*Saadia Farrakh, Charles Bircher, Haroona Khalil
Obstetrics and Gynaecology, Ipswich Hospital, Ipswich, UK
*Correspondence to email@example.com
Disclosure: The authors have declared no conflicts of interest.
Received: 08.04.16 Accepted: 25.07.16
Citation: EMJ Repro Health. 2016;2:87-89.
A 42-year-old primigravida was admitted to the delivery suite for induction of labour at term due to gestational diabetes and pre-eclampsia. Her booking body mass index was 46 and she had known, well-controlled asthma. Active labour was established. When she was 8–9 cm dilated, she required fetal blood sampling. At the end of the procedure, the patient had a sudden cardiac arrest. High-flow oxygen at the rate of 15 litres was started with bag and mask and immediate maternal cardiopulmonary resuscitation (CPR) was commenced. After 3 minutes of CPR, a decision was made to perform a perimortem caesarean section to aid effective resuscitation. The baby was delivered swiftly. The patient began to respond and showed signs of life.

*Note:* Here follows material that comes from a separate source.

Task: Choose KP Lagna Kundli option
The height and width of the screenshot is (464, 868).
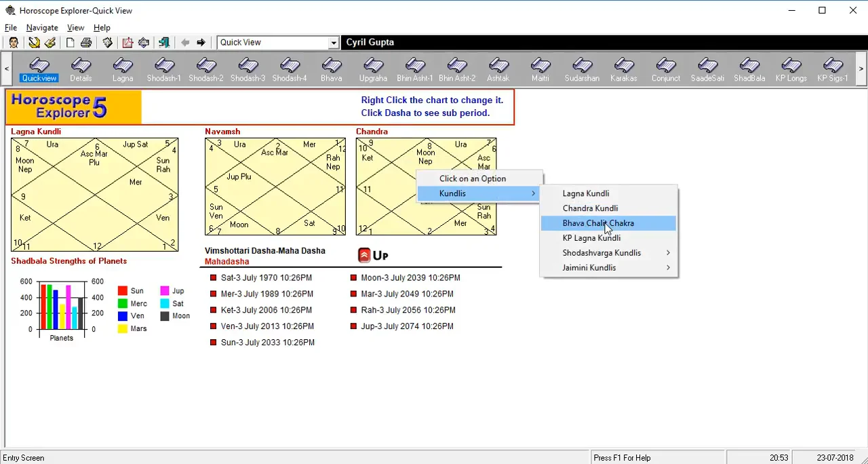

The patient was transferred to theatre for suturing. The massive postpartum haemorrhage protocol was initiated. The patient was transfused with three units of packed red blood cells, three units of fresh frozen plasma, and two units of platelets. The total blood loss was about 3.5 litres. She recovered in an intensive therapy unit. After 72 hours, her clinical assessment excluded any neurological or other ongoing morbidity. Amniotic fluid embolism was suspected as the cause for cardiac arrest. As the patient made a very quick postoperative recovery, a bronchial lavage was thought to be clinically unnecessary. The baby, initially admitted to the baby unit, was also discharged on Day 3 of life with no morbidity. Both mother and baby were completely well at a 3-month postnatal follow-up visit.